サンパウロ市=世界のベストシティ18位に=都市再編で国際的評価高まる
カナダに本拠を置く国際コンサルティング会社レゾナンスが発表した「世界のベストシティ2026」で、サンパウロ市が世界第18位の都市に選出された。消費、グルメ、モビリティなど複数の分野で高く評価され、インフラの進展による都市再編の進行も評価されたと26日付G1(1)などが報じた。
同ランキングは、人口100万人以上の100都市を対象に、都市の実際のパフォーマンス指標と国際的認知度を照合したもので、2万1千人以上を対象にしたアンケート結果も反映されている。世界の上位都市は、首位のロンドン以下、ニューヨーク、パリ、東京、マドリード、シンガポール、ローマ、ドバイ、ベルリン、バルセロナと続き、23位には大阪、42位にリオがランクインした。
サンパウロ市はナイトライフの分野で高く評価され、西部地区のヴィラ・マダレナやセントロのバイショ・アウグスタでは平日でも人の流れが絶えない。こうした活気は、Instagramでの投稿数の多さとも関連し、文化回廊の再活性化や観光名所の復興にも注目が集まっている。
グルメ分野でもサンパウロ市は世界トップ5に入っている。パンデミックで中断されていたブラジルのミシュランガイドが24年に再開され、D.O.M.、Maní、Evvaiなどのレストランが国際的に再注目される存在となった。25年には著名シェフによる新規飲食施設の開業が予定され、特に高級住宅地のピニェイロスやジャルジンス地区での展開が期待されている。
高級消費の動きも拡大しており、オスカル・フレイレ街やJKイグアテミ、シダーデ・ジャルジンなどのショッピング施設では国際ブランドの進出が進み、サンパウロ市は世界のショッピング都市トップ3に位置付けられている。

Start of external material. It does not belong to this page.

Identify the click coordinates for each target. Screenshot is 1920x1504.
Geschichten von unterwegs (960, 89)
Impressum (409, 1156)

都市体験の質を評価する分野では、交通機関や文化施設へのアクセス、人口密集地域での移動のしやすさの組み合わせが評価され、サンパウロ市は世界8位に上昇。都市整備や文化・経済の活性化により、世界的に影響力のある大都市として再び注目されている。
具体的な事例としてサンパウロ市北部アニェンビ地区の再開発が挙げられる。ホテルやコンベンションセンターが近代化され、同地区の大型展示場の来場者を活用しながら、新たなイベント拠点としての地位を確立しつつある。
サンパウロ市南部ピニェイロス川沿いでは、新しく整備された緑道や自転車道が、ウォーキングやサイクリングなどのアウトドア活動を促し、訪問者数の増加に寄与している。

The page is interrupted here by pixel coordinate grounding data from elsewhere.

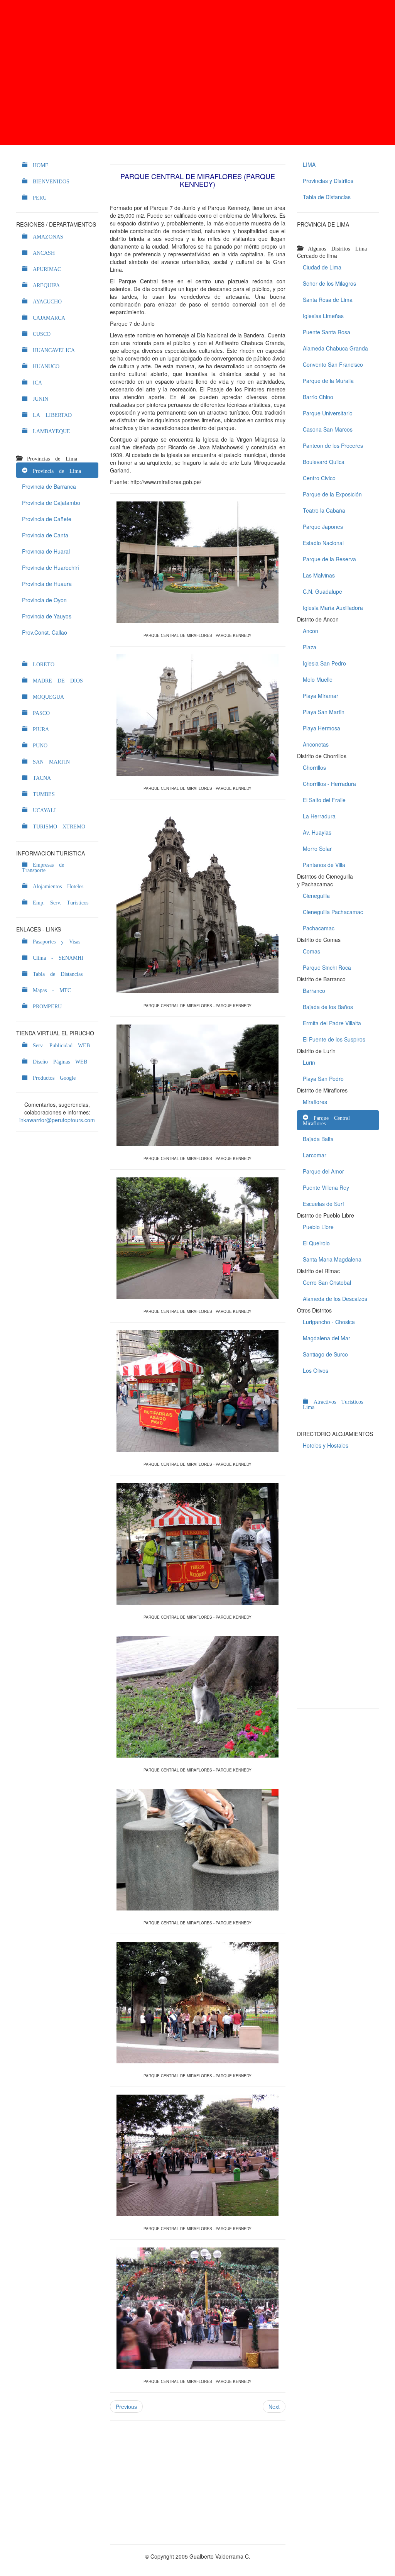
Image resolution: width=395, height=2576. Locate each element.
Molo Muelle (318, 679)
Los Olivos (315, 1370)
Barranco (314, 990)
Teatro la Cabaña (324, 510)
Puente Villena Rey (326, 1187)
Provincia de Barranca (49, 486)
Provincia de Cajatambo (51, 502)
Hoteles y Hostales (325, 1445)
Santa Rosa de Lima (328, 299)
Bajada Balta (318, 1139)
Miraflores (315, 1102)
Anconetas (316, 744)
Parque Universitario (328, 413)
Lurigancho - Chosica (329, 1322)
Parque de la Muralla (328, 380)
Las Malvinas (319, 575)
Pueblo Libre (318, 1227)
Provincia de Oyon (44, 600)
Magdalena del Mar (326, 1338)
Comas (311, 951)
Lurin (309, 1062)
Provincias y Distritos (328, 181)
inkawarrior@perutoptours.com (57, 1120)
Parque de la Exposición (332, 494)
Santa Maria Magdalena (332, 1259)
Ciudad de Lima (322, 267)
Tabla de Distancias (327, 197)
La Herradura (319, 816)
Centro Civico (319, 478)
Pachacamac (318, 928)
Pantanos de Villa (324, 865)
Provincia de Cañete (46, 519)
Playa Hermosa (321, 728)
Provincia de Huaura (47, 584)
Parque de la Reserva (329, 559)
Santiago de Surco (325, 1354)
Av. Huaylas (317, 832)
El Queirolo (316, 1243)
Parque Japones (323, 526)
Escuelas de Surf (323, 1204)
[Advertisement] (197, 73)
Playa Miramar (320, 695)
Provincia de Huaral (46, 551)
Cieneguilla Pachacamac (333, 912)
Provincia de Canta (45, 535)
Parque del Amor (323, 1171)
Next (274, 2406)
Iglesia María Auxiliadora (333, 607)
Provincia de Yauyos (46, 616)
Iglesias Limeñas (323, 316)
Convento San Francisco (333, 364)
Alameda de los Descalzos (335, 1298)
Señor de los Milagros (329, 283)
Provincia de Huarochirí (50, 567)
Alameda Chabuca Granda (335, 348)
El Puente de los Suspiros (334, 1039)
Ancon (310, 631)
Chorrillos (314, 767)
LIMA (309, 164)
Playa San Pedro (323, 1078)
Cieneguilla (316, 895)
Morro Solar (317, 848)
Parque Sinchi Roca (327, 967)
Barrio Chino (318, 397)
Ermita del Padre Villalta (332, 1023)
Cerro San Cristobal (327, 1282)
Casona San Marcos (328, 429)
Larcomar (314, 1155)
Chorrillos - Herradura (329, 784)
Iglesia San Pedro (324, 663)
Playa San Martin (323, 712)
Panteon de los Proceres (333, 445)
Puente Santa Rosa (326, 332)
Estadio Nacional (323, 543)
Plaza (309, 647)
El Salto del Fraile (324, 800)
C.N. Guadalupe (322, 591)
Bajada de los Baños (328, 1007)
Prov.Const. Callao (44, 632)
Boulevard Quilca (323, 462)
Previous (126, 2406)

加えて、中心部に位置するリベルダーデ区も国際的な評価を高めている。10月には、ロンリー・プラネットが発表した「ベスト・イン・トラベル2026」において、ブラジルで唯一、世界のベスト旅行先25選に選ばれた。日本国外最大規模級の東洋街として街路に鳥居や鈴蘭灯などアジア文化が色濃く残るほか、popカルチャー関連を扱う商店や青空市、多国籍レストランが集まり、文化とグルメの交差点として観光客や地元住民に人気を集めている。1779年建造のアフリトス礼拝堂も改装工事中で、黒人文化の歴史遺産も残っている。(2)

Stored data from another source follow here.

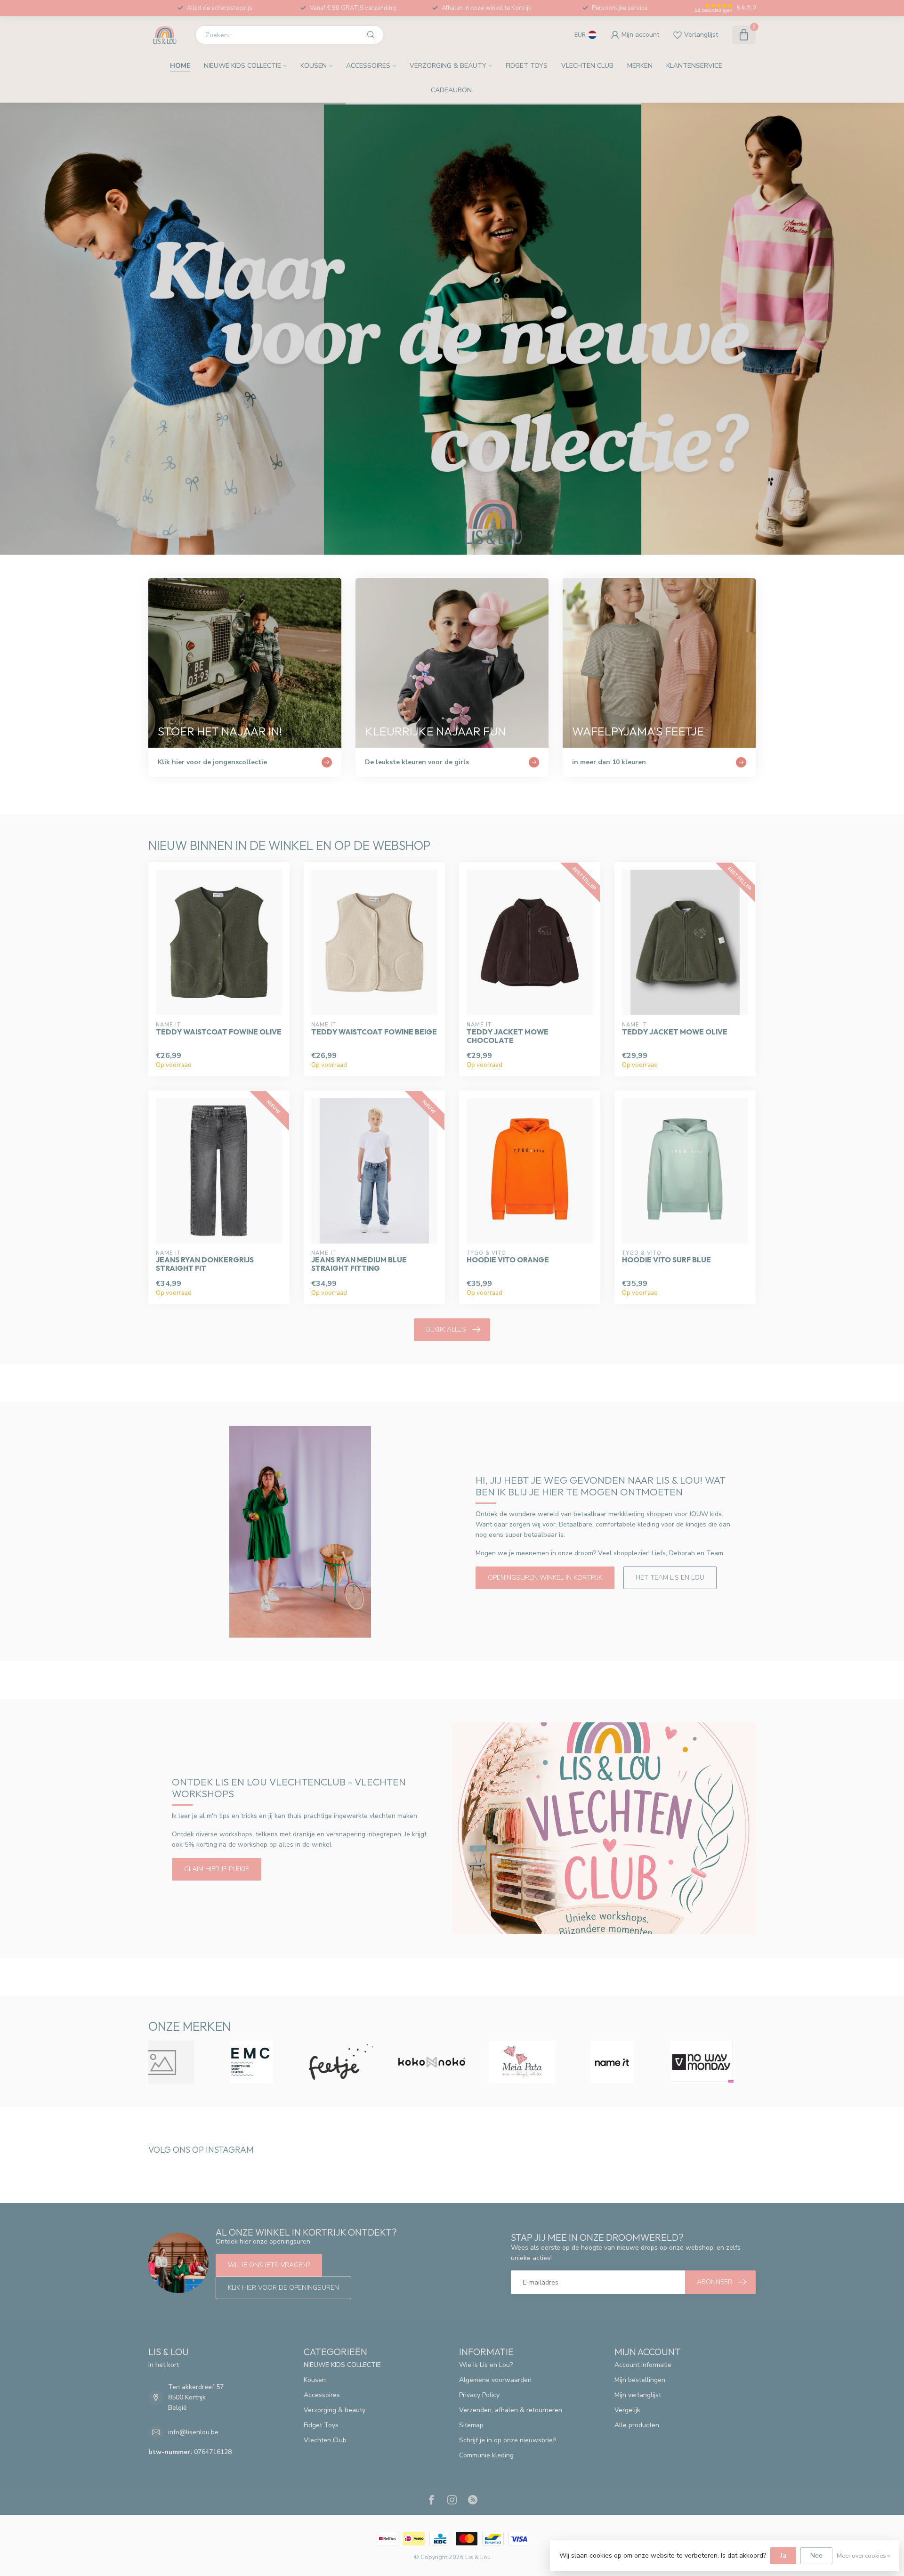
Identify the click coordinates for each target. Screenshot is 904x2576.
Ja (783, 2555)
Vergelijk (627, 2410)
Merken (640, 65)
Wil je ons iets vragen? (269, 2265)
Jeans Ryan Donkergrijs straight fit (205, 1264)
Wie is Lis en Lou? (486, 2364)
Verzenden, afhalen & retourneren (510, 2410)
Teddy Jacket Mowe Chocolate (508, 1036)
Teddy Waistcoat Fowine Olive (219, 1032)
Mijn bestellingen (639, 2379)
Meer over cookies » (863, 2556)
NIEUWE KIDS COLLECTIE (242, 65)
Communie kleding (486, 2455)
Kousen (313, 65)
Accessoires (368, 65)
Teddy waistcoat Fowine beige (374, 1032)
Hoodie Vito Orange (508, 1260)
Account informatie (642, 2364)
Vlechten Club (587, 65)
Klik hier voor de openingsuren (283, 2287)
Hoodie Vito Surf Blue (666, 1260)
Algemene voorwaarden (495, 2379)
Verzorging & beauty (448, 65)
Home (180, 65)
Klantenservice (694, 65)
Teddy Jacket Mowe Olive (674, 1032)
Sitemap (471, 2425)
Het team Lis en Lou (670, 1577)
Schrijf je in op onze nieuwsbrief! (508, 2440)
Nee (816, 2555)
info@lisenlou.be (193, 2432)
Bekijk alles (446, 1329)
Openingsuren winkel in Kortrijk (545, 1577)
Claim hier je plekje (216, 1869)
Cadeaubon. (452, 90)
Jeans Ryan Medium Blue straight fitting (359, 1264)
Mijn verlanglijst (637, 2394)
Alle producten (636, 2425)
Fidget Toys (527, 65)
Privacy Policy (479, 2394)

サンパウロ市西部バラフンダ地区も世界的に注目を集める。英誌タイムアウトの調査で、世界3番目に「クールな地区」に選ばれ、工業地区の歴史と創造的なカルチャーが融合した独自の雰囲気が評価された。古い倉庫はスタジオに、旧整備工場はカフェやバーに生まれ変わり、音楽やパーティーなどのナイトライフも活発で、地元住民や観光客の双方に親しまれている。
東京の神保町やベルギーのアントワープに次ぐ評価を受け、生活文化や独立系ビジネスを残しつつ、世界的に注目される地区の一つとして位置付けられている。(3)
サンパウロ市は文化、都市、経済の各分野で同時に刷新を進め、世界の有名大都市の多くが北半球に位置する中で、南半球に位置しつつも顕著な影響力を持つ独特な都市になってきた。